### [Task instructions]
Go through the material below and copy all lines with "logo".

[[ Task input, beginning ]]

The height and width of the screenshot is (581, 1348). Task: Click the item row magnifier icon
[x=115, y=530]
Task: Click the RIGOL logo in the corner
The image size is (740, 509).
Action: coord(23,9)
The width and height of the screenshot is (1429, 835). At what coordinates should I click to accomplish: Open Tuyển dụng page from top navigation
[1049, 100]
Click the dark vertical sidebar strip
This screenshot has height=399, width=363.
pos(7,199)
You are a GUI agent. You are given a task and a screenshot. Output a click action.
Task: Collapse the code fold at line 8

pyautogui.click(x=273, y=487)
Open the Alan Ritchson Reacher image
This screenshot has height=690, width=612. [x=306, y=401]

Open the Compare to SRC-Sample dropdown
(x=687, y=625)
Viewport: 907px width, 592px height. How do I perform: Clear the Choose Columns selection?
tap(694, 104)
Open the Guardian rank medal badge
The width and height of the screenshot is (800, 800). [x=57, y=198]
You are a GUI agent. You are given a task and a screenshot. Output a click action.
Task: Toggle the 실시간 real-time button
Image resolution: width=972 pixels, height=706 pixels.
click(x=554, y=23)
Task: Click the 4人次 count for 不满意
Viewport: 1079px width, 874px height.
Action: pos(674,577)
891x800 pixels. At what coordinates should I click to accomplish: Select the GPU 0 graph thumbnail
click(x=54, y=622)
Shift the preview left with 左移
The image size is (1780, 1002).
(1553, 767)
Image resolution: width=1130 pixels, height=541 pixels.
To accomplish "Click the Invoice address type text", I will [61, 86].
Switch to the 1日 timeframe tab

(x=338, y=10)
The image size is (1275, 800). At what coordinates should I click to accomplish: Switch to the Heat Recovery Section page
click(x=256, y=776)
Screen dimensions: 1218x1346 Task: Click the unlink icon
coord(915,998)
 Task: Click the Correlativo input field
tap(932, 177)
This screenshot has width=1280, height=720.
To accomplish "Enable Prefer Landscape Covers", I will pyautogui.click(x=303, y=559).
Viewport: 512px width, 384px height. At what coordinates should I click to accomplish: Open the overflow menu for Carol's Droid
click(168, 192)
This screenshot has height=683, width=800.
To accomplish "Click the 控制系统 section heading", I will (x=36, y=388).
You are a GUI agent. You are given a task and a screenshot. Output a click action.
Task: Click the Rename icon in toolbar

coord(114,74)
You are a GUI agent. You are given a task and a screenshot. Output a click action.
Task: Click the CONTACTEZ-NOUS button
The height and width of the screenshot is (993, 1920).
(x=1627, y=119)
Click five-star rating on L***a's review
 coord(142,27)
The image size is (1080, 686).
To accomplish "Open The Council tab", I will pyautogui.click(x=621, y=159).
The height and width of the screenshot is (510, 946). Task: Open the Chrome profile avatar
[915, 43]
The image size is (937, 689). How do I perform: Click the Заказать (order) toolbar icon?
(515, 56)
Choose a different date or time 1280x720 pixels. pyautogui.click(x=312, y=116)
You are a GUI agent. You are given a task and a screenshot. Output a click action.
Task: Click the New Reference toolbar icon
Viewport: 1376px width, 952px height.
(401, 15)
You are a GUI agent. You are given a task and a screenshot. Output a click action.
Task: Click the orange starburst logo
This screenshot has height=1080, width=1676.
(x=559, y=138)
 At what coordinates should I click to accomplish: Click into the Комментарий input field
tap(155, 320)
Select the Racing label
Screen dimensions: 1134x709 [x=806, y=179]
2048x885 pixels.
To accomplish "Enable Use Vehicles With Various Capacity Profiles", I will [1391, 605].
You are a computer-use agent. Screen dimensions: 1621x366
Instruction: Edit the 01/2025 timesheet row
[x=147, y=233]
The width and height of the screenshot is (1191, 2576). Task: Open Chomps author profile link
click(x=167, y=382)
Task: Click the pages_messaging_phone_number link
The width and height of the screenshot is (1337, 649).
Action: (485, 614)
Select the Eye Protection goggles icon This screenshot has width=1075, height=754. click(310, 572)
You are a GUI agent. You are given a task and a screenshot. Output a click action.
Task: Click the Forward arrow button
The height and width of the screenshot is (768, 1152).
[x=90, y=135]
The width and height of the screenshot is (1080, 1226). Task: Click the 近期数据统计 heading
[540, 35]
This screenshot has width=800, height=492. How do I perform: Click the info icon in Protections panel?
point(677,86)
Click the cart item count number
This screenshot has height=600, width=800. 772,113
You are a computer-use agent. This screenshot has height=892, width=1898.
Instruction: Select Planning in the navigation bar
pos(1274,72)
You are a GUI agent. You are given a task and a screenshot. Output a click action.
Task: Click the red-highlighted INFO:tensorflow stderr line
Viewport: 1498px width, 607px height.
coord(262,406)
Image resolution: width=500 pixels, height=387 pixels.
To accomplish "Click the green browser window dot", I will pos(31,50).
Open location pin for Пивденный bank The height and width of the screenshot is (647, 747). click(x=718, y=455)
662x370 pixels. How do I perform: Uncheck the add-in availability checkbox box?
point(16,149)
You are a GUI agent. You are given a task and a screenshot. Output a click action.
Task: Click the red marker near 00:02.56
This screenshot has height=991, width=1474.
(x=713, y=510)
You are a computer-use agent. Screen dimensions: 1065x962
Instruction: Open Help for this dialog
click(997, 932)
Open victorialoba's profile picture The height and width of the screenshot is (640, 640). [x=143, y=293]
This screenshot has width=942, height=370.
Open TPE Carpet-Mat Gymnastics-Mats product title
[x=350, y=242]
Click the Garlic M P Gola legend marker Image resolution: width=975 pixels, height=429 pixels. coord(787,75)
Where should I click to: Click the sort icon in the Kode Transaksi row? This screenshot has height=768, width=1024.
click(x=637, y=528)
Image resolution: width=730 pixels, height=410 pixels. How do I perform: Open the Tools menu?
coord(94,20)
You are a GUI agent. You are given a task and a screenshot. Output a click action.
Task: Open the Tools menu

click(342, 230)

[[ Task input, end ]]

### [Exercise result]
Task: Click the RIGOL logo in the corner
Task: Click the orange starburst logo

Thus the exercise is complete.